Este projeto de empreendedorismo social consiste num sistema de avaliação baseado em quatro parâmetros – acessos (inclui estacionamento e transportes públicos, por exemplo), exterior (aqui avaliam-se rampas ou obstáculos, entre outros), percurso interior (além da mobilidade, analisa-se a informação visual ou sonora) e os bens e serviços – que dão origem a uma classificação de 0 a 100 e que será divulgada como “selo de qualidade” dos locais. Entre os 55 locais já avaliados em todo o país contam-se as áreas de serviço Eurest nas autoestradas, o Museu da Eletricidade, Oceanário, EDP, World of Discoveries ou a Torre dos Clérigos, entre outros.

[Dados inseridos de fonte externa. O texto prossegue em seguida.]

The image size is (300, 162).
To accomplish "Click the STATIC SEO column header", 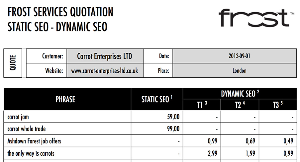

A Torre dos Clérigos é um exemplo: criou uma sala onde a vista do topo é transmitida em tempo real e em todas as direções. Foto: Rui Oliveira / Global Imagens) “A Torre dos Clérigos é um bom exemplo de uma atração turística inacessível não só a deficientes, mas também a pessoas idosas”, refere Luís Filipe Silva. As últimas dezenas de degraus nunca serão transponíveis para quem tem dificuldades motoras, mas a direção percebeu que a melhor forma de acrescentar visitas ao meio milhão que já contabiliza anualmente é atrair novos mercados aumentando a qualidade. Assim, no último piso acessível de elevador, montaram uma sala especial onde câmaras transmitem, em tempo real, tudo o que pode ver-se do cimo da torre.
“A acessibilidade afeta o deficiente ou o idoso, mas também toda a família que o acompanha. Qualquer saída ou viagem tem de ser planeada mediante a acessibilidade, por isso estamos ainda a desenvolver uma app que indicará, no raio de 500 metros, os locais acessíveis”. A formação de mais auditores e de recursos humanos na hotelaria e restauração, bem como a consultoria de obras – que não quiseram incluir no portfólio de serviços, para manter a credibilidade dos relatórios – estão nos planos de futuro próximo da startup, que não pretende ser lucrativa, apenas sustentável.
“A acessibilidade é a minha missão de vida e, agora, é também o meu trabalho. E não vou descansar enquanto não deixar de ser encarada como facultativa. Tem de ser universal”, remata Hugo Vilela.